Speaking from the East Room of the White House, Mr Obama recalled the use of deadly chemical weapons in the trenches of the First World War and the Nazi gas chambers of the Second World War in insisting that the international community could not stand by after a chemical weapons attack last month in the suburbs of Damascus.
He blamed the chemical weapons attack squarely on Assad and warned that a failure to act would encourage tyrants and terrorists to use similar weapons.
"Our ideals and principals as well as our national security are at stake in Syria, along with our leadership of a world where we seek to ensure that the worst weapons will never be used," he said.
Polls showed that Americans, wary of another Middle East conflict, oppose the strikes. Lawmakers from both ends of the political spectrum said they would vote against the measure.
Mr Obama said he was sending his top diplomat, secretary of state John Kerry, to Geneva for talks with Russian foreign minister Sergey Lavrov. He said he would continue his own discussions with Russian president Vladimir Putin and that the US and its allies would work with Russia and China to secure a UN Security Council resolution "requiring Assad to give up his chemical weapons and to ultimately destroy them under international control".
He said the Russian initiative "has the potential to remove the threat of chemical weapons without the use of force, particularly because Russia is one of Assad's strongest allies".
But the 16-minute speech generally made the case for military action. His arguments were both practical and emotional.

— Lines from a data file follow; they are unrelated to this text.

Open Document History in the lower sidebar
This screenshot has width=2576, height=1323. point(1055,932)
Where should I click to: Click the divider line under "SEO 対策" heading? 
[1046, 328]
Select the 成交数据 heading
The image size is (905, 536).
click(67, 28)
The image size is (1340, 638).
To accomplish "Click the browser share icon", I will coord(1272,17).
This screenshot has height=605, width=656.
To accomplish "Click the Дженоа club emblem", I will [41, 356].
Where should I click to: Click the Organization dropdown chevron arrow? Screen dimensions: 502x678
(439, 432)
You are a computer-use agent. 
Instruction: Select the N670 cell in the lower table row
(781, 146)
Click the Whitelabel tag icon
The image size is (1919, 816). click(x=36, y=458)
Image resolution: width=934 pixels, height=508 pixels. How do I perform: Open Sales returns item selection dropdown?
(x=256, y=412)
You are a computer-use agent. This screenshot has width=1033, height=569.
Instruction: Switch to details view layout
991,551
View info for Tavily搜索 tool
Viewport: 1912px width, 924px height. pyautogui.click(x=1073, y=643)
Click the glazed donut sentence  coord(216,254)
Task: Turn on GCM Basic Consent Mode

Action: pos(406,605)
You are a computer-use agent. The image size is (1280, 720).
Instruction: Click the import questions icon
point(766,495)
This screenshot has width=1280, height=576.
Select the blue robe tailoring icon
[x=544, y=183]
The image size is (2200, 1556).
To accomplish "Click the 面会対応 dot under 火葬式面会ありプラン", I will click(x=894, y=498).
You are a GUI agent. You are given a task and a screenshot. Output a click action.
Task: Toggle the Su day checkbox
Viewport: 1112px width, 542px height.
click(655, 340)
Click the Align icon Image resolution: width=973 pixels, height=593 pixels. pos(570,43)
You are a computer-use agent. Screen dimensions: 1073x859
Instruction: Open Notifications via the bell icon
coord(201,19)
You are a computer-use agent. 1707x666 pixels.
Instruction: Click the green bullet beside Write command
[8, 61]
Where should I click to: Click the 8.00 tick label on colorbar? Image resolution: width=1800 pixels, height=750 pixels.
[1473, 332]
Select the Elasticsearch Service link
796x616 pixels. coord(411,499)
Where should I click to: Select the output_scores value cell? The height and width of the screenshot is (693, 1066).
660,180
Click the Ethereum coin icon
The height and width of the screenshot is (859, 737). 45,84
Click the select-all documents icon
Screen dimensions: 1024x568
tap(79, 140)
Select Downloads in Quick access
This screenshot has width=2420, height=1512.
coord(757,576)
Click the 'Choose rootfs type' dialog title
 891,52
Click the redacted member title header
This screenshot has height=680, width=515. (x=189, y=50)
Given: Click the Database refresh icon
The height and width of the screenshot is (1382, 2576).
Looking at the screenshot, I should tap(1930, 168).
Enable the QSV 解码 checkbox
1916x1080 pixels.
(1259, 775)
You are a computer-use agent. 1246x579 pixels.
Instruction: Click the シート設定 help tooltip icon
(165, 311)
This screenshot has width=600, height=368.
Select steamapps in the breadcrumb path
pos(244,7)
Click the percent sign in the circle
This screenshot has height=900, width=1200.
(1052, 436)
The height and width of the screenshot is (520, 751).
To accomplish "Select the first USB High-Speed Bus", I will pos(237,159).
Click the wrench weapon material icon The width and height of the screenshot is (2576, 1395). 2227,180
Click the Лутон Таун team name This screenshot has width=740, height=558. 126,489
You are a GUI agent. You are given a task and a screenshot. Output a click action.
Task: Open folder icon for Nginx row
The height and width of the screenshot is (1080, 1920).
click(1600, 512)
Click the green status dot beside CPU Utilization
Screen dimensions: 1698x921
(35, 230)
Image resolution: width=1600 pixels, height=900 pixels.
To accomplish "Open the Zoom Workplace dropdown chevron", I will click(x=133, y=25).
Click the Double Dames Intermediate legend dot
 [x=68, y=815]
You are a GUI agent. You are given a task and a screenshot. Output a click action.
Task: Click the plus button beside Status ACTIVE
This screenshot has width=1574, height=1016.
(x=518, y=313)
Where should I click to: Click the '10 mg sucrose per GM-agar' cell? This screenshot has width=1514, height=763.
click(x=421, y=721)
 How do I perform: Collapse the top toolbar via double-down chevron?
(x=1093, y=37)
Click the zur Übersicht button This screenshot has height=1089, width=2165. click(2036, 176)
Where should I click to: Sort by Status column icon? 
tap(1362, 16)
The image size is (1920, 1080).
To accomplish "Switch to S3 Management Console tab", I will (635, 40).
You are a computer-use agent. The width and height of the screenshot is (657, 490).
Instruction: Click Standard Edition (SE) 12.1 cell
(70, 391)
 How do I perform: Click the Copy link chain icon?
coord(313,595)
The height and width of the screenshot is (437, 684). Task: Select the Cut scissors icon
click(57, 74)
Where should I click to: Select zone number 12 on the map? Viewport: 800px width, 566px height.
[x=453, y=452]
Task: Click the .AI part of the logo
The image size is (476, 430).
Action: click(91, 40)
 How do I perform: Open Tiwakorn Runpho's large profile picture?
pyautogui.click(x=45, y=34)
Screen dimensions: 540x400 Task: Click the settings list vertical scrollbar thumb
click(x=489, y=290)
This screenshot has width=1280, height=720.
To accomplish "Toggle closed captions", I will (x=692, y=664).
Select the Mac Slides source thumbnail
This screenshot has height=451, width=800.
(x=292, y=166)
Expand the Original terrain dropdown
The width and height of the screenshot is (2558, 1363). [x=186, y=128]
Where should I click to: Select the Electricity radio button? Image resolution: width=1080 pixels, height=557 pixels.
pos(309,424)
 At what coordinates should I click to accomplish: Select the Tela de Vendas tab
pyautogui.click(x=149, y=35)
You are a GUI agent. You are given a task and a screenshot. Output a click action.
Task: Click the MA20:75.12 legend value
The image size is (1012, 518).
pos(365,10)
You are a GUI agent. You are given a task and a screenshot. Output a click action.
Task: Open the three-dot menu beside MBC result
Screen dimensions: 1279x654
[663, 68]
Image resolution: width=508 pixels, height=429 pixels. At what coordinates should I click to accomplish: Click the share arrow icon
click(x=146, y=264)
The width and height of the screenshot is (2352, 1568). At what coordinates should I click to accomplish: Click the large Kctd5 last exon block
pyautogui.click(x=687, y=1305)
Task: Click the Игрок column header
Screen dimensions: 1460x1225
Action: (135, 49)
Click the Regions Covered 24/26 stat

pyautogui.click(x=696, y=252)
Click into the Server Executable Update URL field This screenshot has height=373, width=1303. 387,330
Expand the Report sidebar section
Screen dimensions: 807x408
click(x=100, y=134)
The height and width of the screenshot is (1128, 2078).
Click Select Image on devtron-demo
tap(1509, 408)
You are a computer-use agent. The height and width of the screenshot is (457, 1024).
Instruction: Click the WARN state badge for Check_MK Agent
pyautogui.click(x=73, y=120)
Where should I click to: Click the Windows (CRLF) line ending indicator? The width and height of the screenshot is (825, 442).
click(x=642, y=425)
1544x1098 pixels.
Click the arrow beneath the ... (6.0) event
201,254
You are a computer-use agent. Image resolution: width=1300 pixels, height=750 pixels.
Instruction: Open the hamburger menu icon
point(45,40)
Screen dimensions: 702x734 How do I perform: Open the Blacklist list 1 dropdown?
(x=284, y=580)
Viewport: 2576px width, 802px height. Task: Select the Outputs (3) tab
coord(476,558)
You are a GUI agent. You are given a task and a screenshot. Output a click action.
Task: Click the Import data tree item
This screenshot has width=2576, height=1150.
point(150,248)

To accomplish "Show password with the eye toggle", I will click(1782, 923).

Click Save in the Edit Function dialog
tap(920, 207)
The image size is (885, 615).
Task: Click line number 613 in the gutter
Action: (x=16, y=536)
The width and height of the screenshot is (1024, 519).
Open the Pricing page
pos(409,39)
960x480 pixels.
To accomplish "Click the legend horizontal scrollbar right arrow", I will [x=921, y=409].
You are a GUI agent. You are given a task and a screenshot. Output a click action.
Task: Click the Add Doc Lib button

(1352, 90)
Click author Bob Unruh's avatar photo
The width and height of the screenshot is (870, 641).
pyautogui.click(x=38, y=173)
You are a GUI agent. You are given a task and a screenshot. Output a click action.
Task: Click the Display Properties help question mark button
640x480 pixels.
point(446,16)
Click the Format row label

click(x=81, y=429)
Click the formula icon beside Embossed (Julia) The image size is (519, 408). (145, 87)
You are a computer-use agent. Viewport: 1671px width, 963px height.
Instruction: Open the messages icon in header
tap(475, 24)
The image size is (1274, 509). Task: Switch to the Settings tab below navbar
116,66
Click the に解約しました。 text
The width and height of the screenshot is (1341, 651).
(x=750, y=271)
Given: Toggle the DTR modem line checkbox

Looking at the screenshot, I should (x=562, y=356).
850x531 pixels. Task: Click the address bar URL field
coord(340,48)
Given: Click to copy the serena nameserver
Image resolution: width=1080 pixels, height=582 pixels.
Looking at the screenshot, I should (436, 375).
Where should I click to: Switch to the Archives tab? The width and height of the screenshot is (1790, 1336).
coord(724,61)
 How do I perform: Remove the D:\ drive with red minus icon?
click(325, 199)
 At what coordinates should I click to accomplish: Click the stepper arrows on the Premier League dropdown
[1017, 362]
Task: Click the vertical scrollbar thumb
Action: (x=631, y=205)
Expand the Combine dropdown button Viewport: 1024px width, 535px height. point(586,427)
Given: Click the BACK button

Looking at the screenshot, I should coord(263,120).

"If diplomacy now fails and the United States fails to act, the Assad regime will see no reason to stop using chemical weapons ... other tyrants will have no reason to think twice about acquiring poison gas and using it.".
Over time, he added, the weapons could threaten US troops as well as allies like Turkey, Jordan and Israel.
"America is not the world's policeman," Mr Obama said. "Terrible things happen across the globe, and it is beyond our means to right every wrong. But when, with modest effort and risk, we can stop children from being gassed to death and thereby make our own children safer over the long run, I believe we should act."